It seems like PacketDispatchQueue is what we should be implementing here, not SlidingWindow, when it comes to INCOMING packets. For OUTGOING packets we should continue to use SlidingWindow

CC @DaniElectra for thoughts

jonbarrow commented 6 months ago

A super basic example would look like this:

package main

import "fmt"

type PacketDispatchQueue struct {
    queue map[int]Packet
}

func (pdq *PacketDispatchQueue) Queue(packet Packet) {
    pdq.queue[packet.sequenceID] = packet
}

func (pdq *PacketDispatchQueue) GetNextToDispatch() <-chan Packet {
    ch := make(chan Packet)

    go func() {
        defer close(ch)
        for _, packet := range pdq.queue {
            ch <- packet
        }
    }()

    return ch
}

func (pdq *PacketDispatchQueue) Dispatched(packet Packet) {
    delete(pdq.queue, packet.sequenceID)
}

type Packet struct {
    sequenceID int
}

func main() {
    queue := PacketDispatchQueue{queue: make(map[int]Packet)}

    fmt.Printf("%+v\n", queue) // {queue:map[]}

    queue.Queue(Packet{sequenceID: 1})
    queue.Queue(Packet{sequenceID: 2})
    queue.Queue(Packet{sequenceID: 4})
    queue.Queue(Packet{sequenceID: 8})

    fmt.Printf("%+v\n", queue) // {queue:map[1:{sequenceID:1} 2:{sequenceID:2} 4:{sequenceID:4} 8:{sequenceID:8}]}

    for packet := range queue.GetNextToDispatch() {
        fmt.Printf("%+v\n", packet) // {sequenceID:NUM}

        queue.Dispatched(packet)
    }

    fmt.Printf("%+v\n", queue) // {queue:map[]}
}

Though this has concurrency issues as-is. fmt.Printf("%+v\n", packet) will print different packet orders each time, and it has race conditions for if something is added to the queue when the queue is being processed. But it's a step in the right direction I feel

jonbarrow commented 6 months ago

Also while doing the RE, we also handle fragmentation buffers differently than NEX/QRV. We handle the fragmentation buffers inside SlidingWindow, but NEX/QRV stores these on the PRUDPEndPoint itself using a list of buffers indexed based on the substream ID

DaniElectra commented 6 months ago

It seems like PacketDispatchQueue is what we should be implementing here, not SlidingWindow, when it comes to INCOMING packets. For OUTGOING packets we should continue to use SlidingWindow

That sounds good to me

We handle the fragmentation buffers inside SlidingWindow, but NEX/QRV stores these on the PRUDPEndPoint itself using a list of buffers indexed based on the substream ID

Do we know if the rdv::Timeout and rdv::TimeoutManager are also stored on the PRUDPEndPoint? We may want to move it there too so that we don't need to keep ResendScheduler inside the SlidingWindow

jonbarrow commented 6 months ago

Do we know if the rdv::Timeout and rdv::TimeoutManager are also stored on the PRUDPEndPoint?

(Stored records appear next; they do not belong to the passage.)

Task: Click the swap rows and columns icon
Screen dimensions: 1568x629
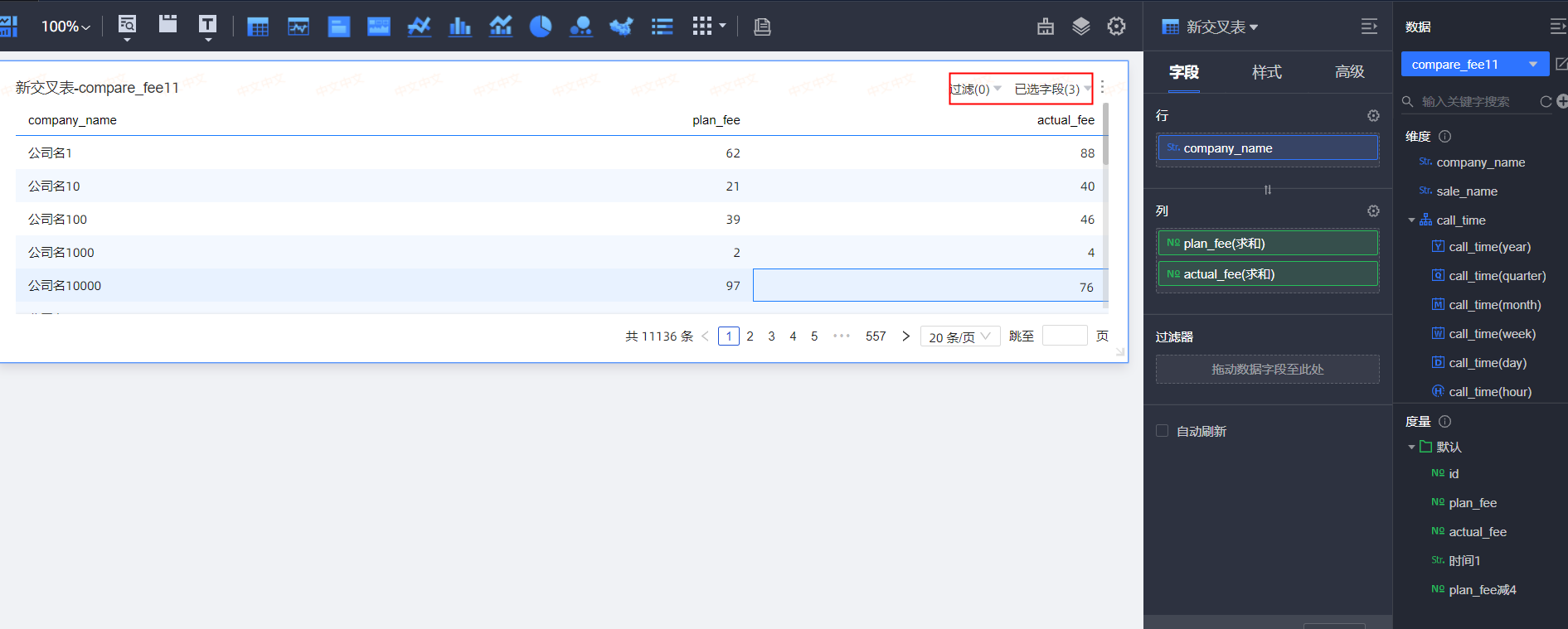Action: (1267, 190)
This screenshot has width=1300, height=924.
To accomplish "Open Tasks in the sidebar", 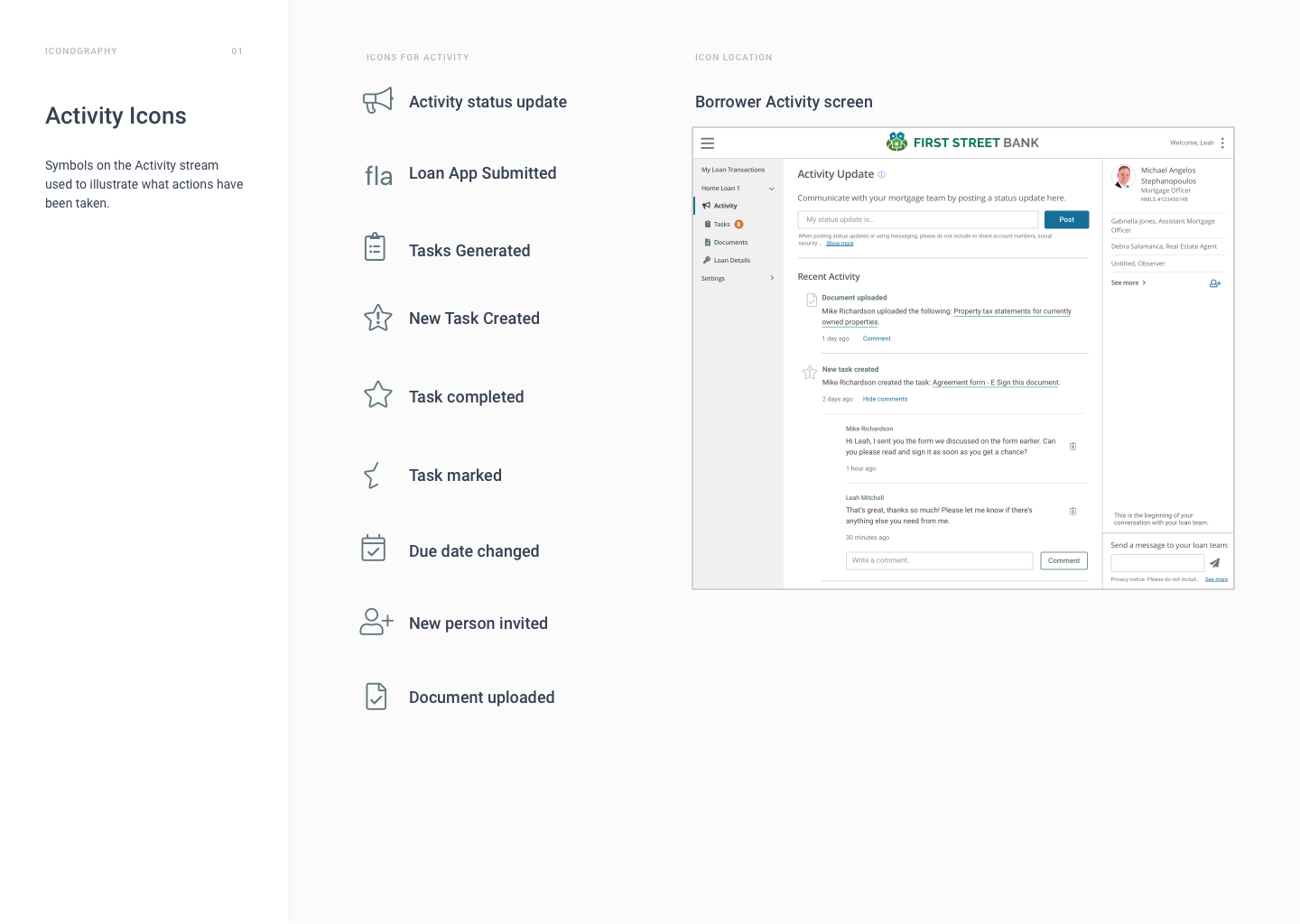I will click(723, 224).
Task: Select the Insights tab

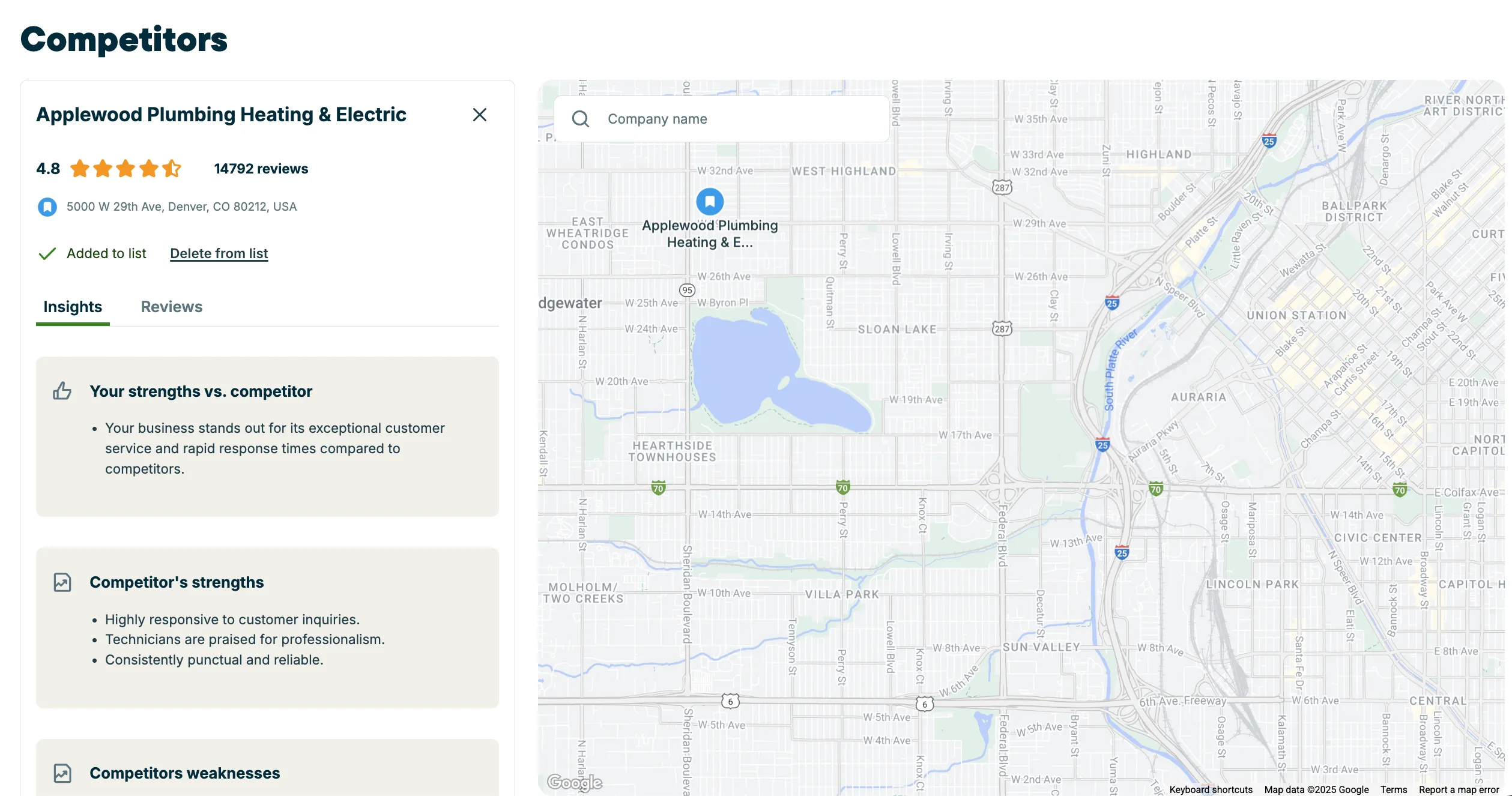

We may want to move it there too so that we don't need to keep ResendScheduler inside the SlidingWindow

I don't remember off the top of my head, no, and I won't be home for the rest of the day to check. I can poke around when I am home though and see if I can figure that out, if no one else beats me to it

jonbarrow commented 6 months ago

@DaniElectra I thought I wasn't going to be home again, but I was able to stop back by my apartment for a bit before actually heading out for the rest of the day. I took a quick peak at Xenoblade and found this:

So looks like the timeouts themselves are stored on the PacketOut and the manager is stored on the PRUDPStream, which itself manages several PRUDPEndPoints.

I guess since we only ever use a single PRUDPEndPoint then we can just store it there?

And with this, I am officially gone for the day :+1:

wolfendale commented 6 months ago

Closing this in favour of #59 as it fixes the same bug